Surprisingly, Anne throws her head back and laughs. ‘Ha! So what, Ruby dear? So what, Jane lovely? I don’t care two hoots for Gilbert Blythe.’ (Anne lies, but she knows white lies are all right, very occasionally.) ‘He can go off and beat me for all I care. When I leave here, I will never see him again. Fancy that! And once he is gone, never will I lay eyes on his handsome – I mean, ugly face, to have to bear the tormenting look in his big, brow- evil eyes. I could get 100th, and he 1st, and still what difference will that make to me?’ (A big difference, she knows, but she would sooner tell Ruby and Jane that she hated them than that.) ‘Gilbert Blythe, dispose of thyself. Now, girls, didn’t that sound romantic?’
To cut a long story short, Anne passes the grade, along with winning the Avery scholarship and a good loving and liking from her friends.
‘Anne! Anne! You’ve been awarded a part at the concert tonight!’
This did Anne Shirley hear from Diana Barry, as she ran up to Green Gables with a fluttering newspaper clutched in her hands. ‘Come dear, what recitation are you to say? Tell me while I help you dress.’
After much excitement, giggling, and merriment, Anne was dressed in a delicate white organdie with a flower behind her ear, and the tune of her recitation ringing in her head. An exciting and extravagant night it was; Anne recited till even the most sour-faced, stuck-up-looking monsters applauded her, and Marilla and Matthew were so pleased with ‘their girl’ that they arranged a special navy dress with the puffed sleeves Anne so longed for.
But it might not have gone quite so well, said the little orphan privately to herself, if it hadn’t been for Gilbert Blythe in the audience. A smile on his face played when Anne stood there, stage-frightened to the core; but not a taunting one: rather, an encouraging one through all his anger and frustration. Anne took heart right away, and a prettier performance there might never have been that night in Avonlea.
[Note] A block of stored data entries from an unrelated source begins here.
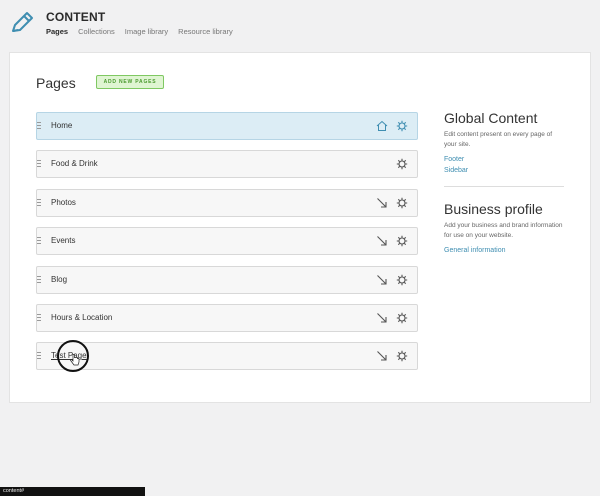 The width and height of the screenshot is (600, 496). What do you see at coordinates (509, 170) in the screenshot?
I see `sidebar-link: Sidebar` at bounding box center [509, 170].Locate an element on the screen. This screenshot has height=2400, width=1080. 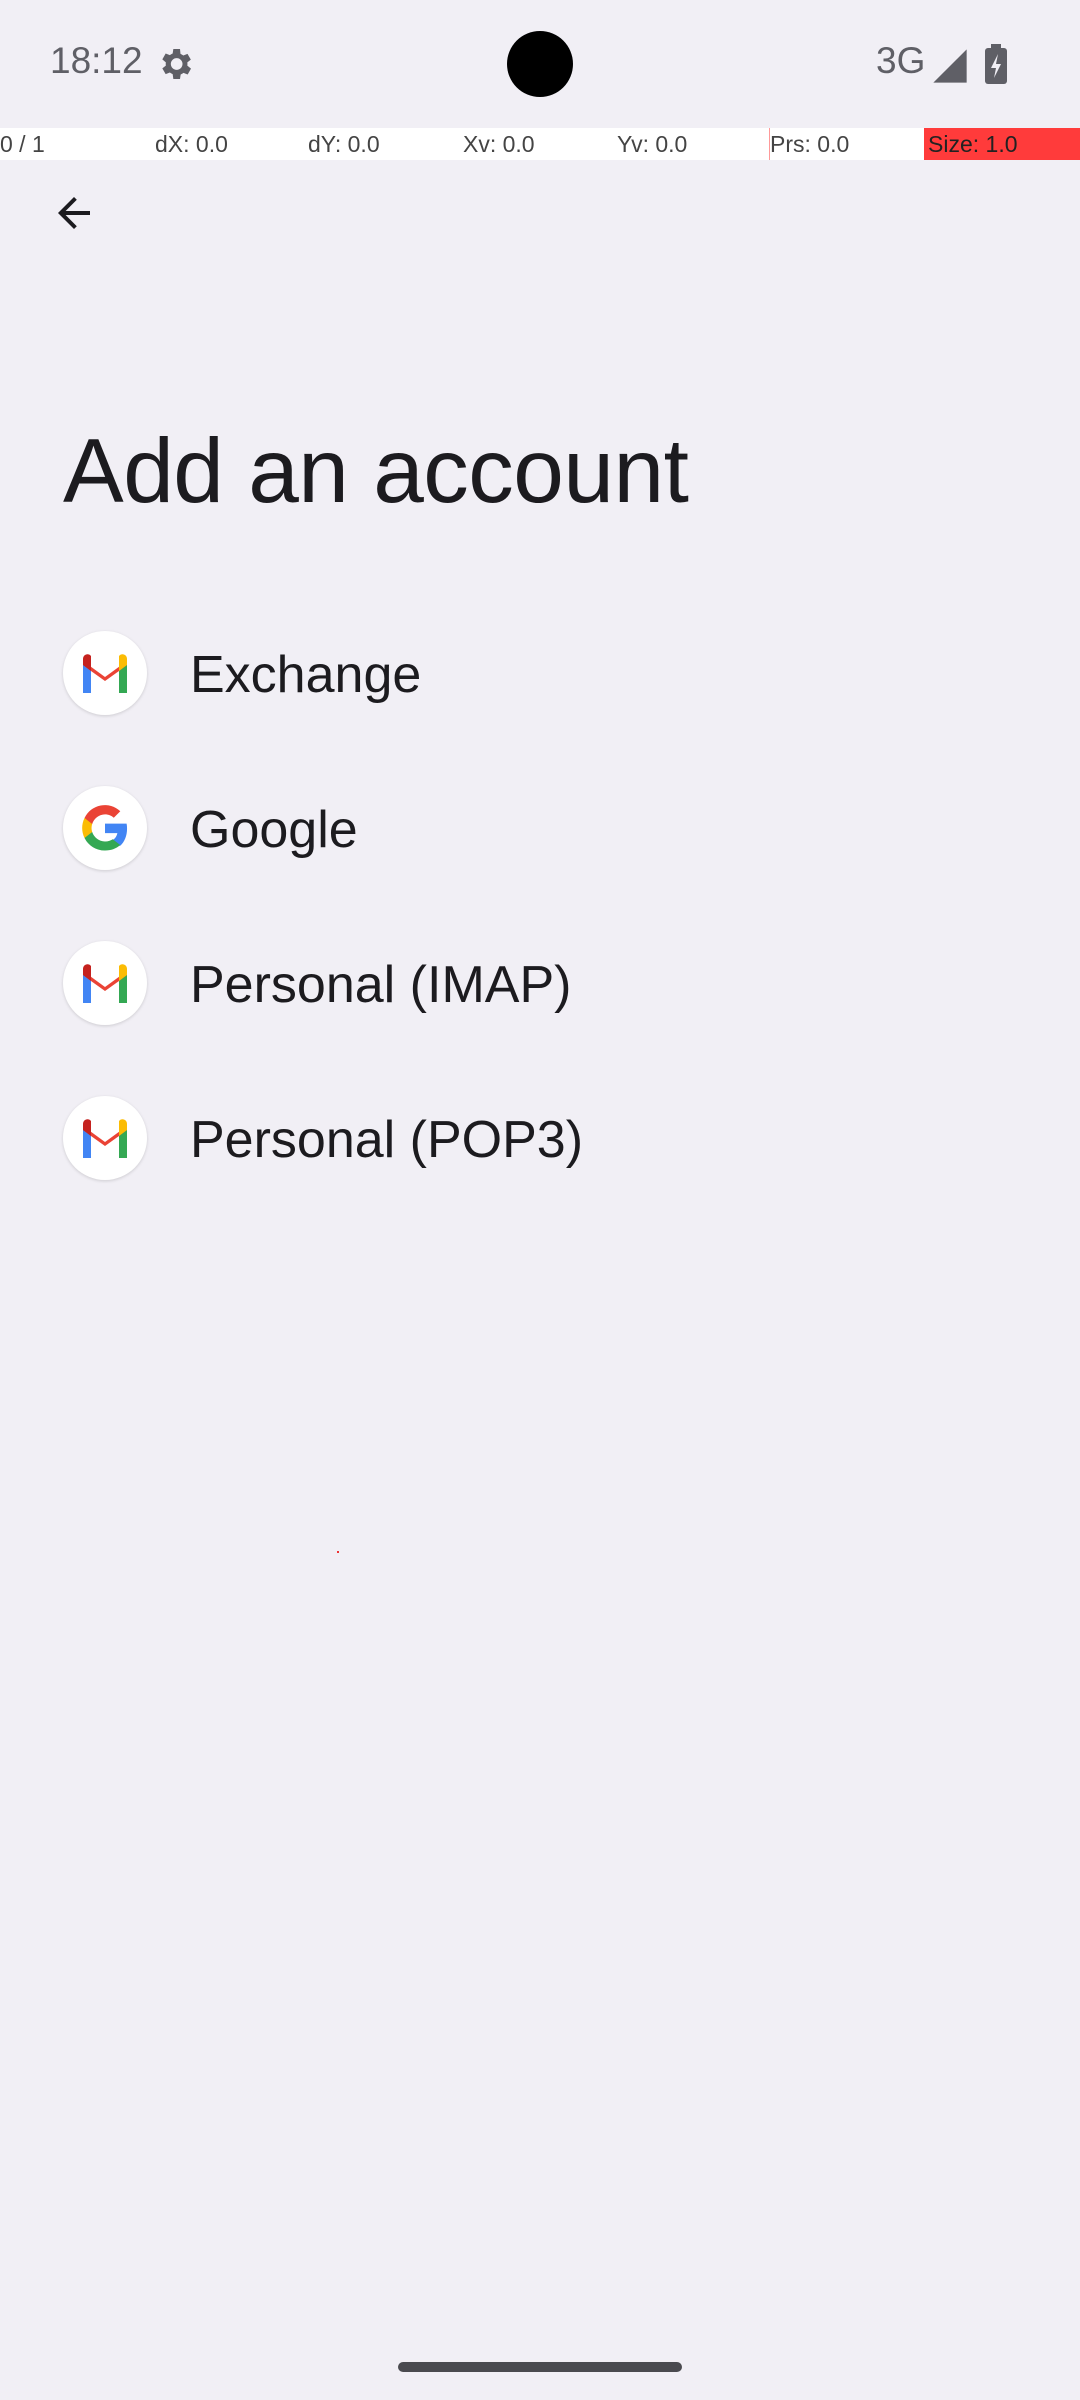
page-title: Add an account is located at coordinates (376, 472).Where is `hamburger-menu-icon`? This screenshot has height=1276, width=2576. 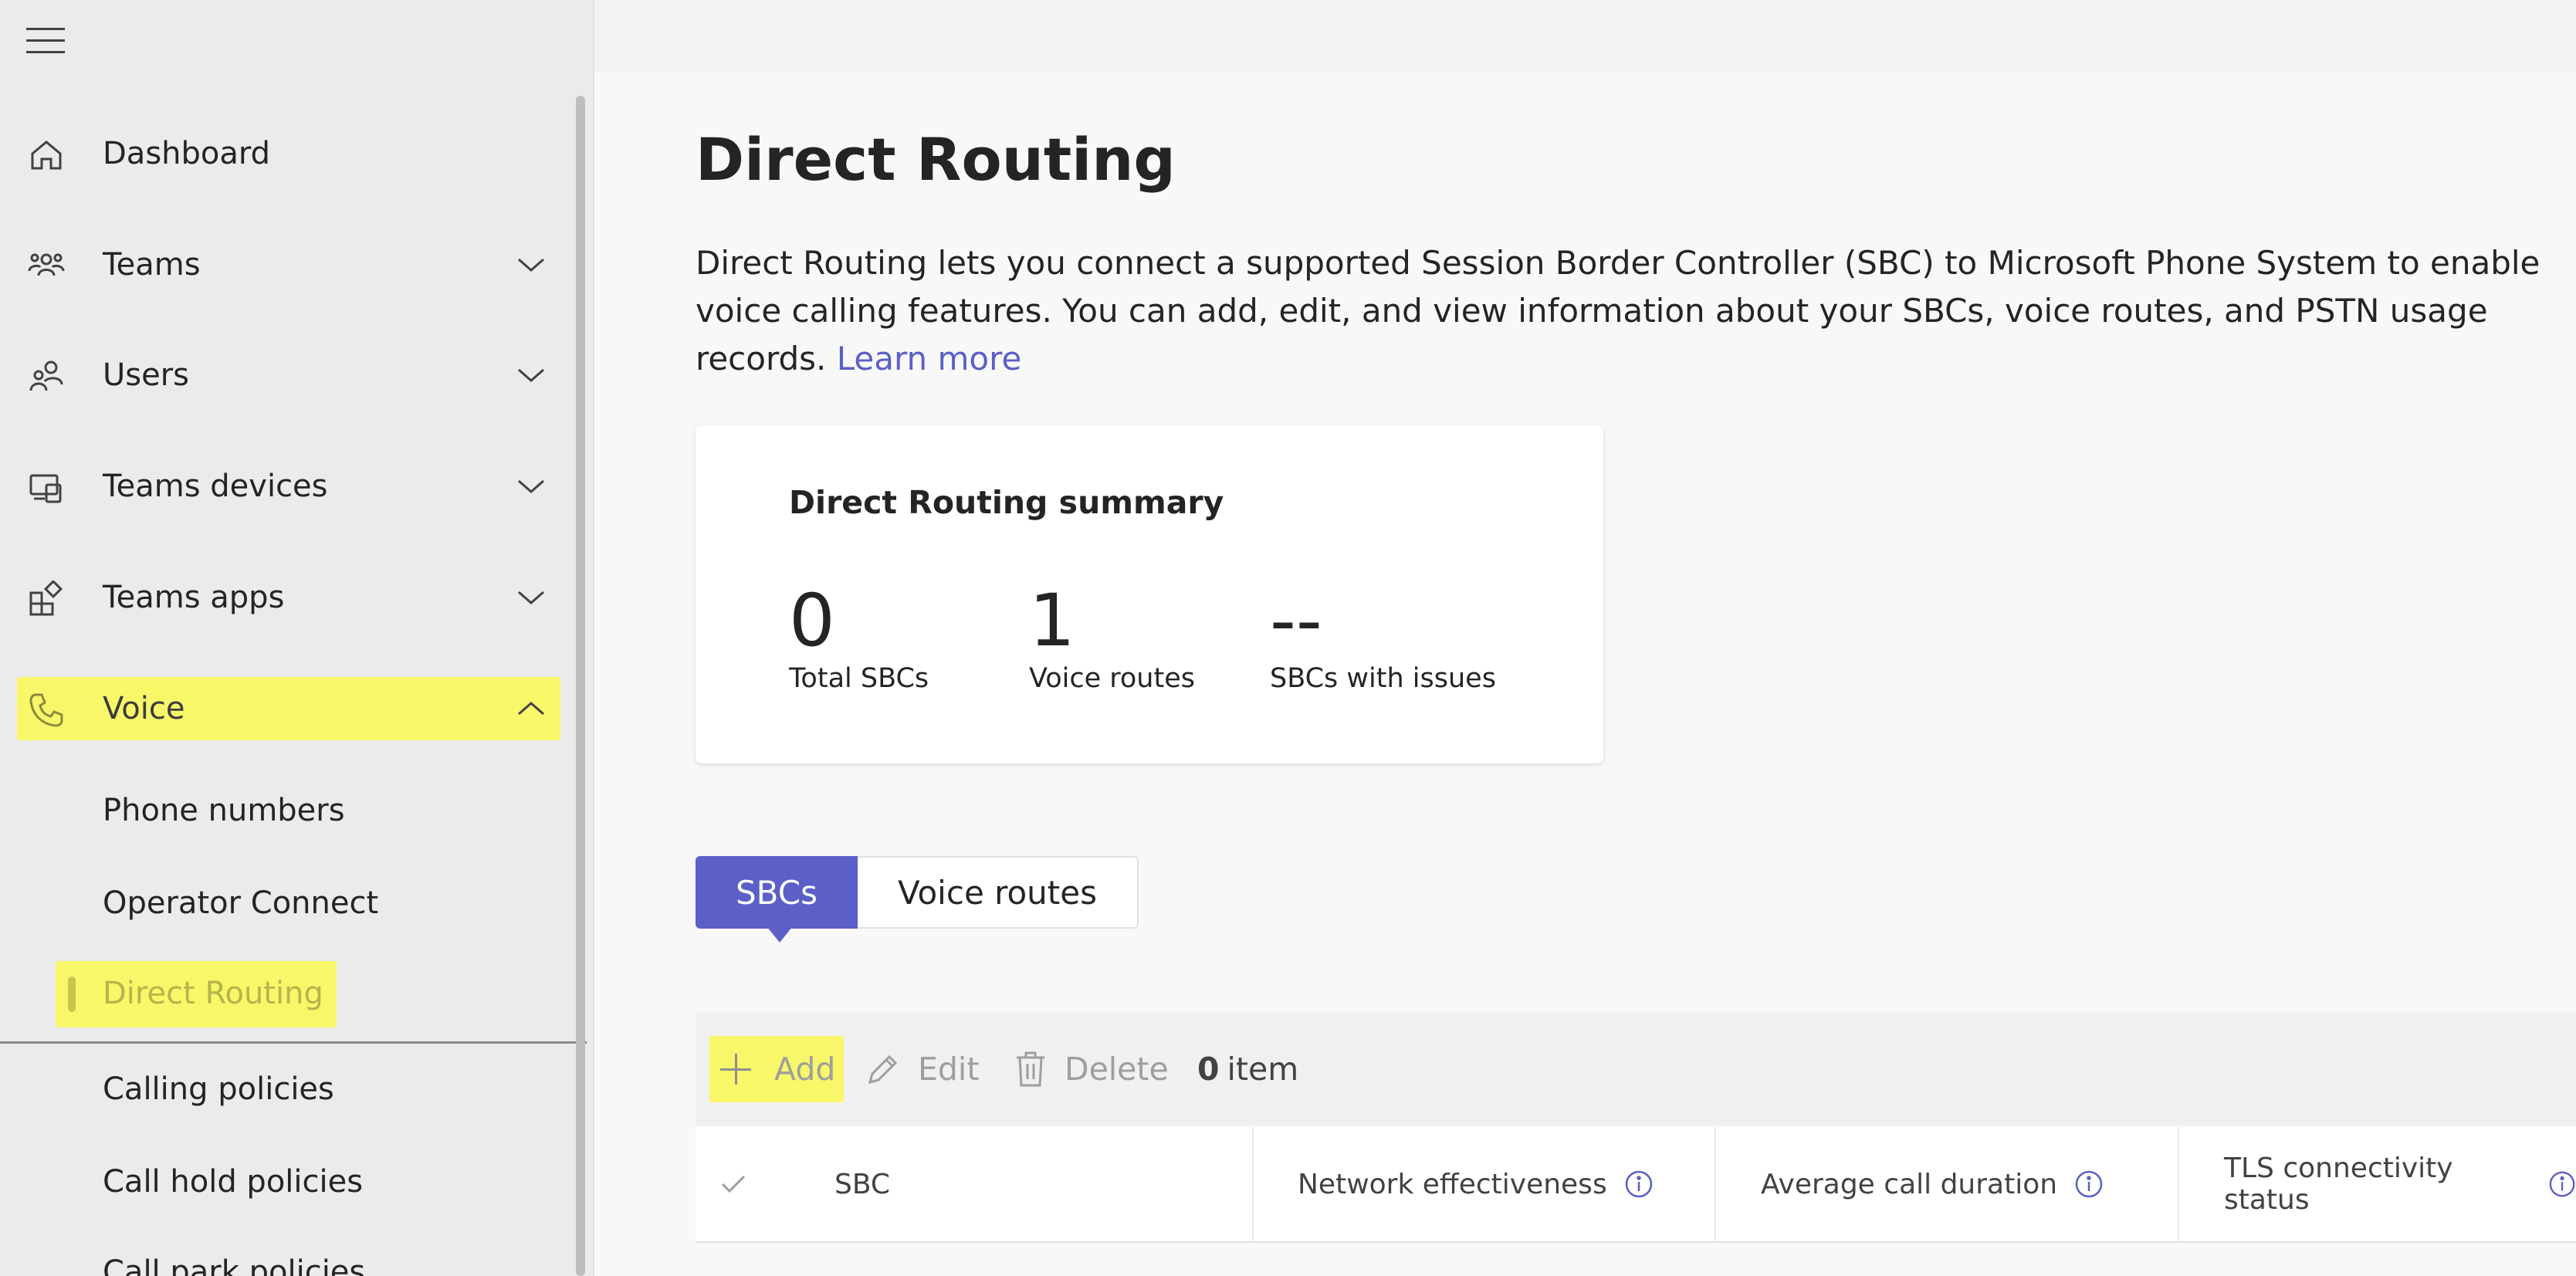
hamburger-menu-icon is located at coordinates (46, 41).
At the end of the book, Anne is sixteen and a half. She’s graduated from Queen’s, and has the qualifications to go to college; but when shy, loveable Matthew becomes extremely ill and dies from shock, and Marilla learns she is likely to go blund, Anne decides to abandon her dream and stay at home with the now almost mellow lady, and help her about the house when she can. ‘It’s not like I’ve nothing to do,’ she chirps cheerfully. ‘I can be a teacher now, at Avonlea – although I might have to teach at Carmody, because Avonlea has been promised to Gilbert Blythe.’
‘Not any more,’ says the wavering voice of Mrs Lynde, a next-door neighbour. ‘He’s given it up to yer. He’s heard of yer intentions and has gone off to teach at Carmody.’
‘How – how nice,’ gasps Anne. ‘Oh, Mrs Lynde, has he really? A – a lovely sacrifice!’
Later on that day, while laying fresh flowers on Matthew’s grave, who should come along but Gilbert Blythe himself. Anne blushes, then explains how apologetic and thankful she is; Gilbert shrugs it off and walks her home. Anne is extremely grateful for his friendship, and the book rounds off while she utters a little prayer declaring that gratitude.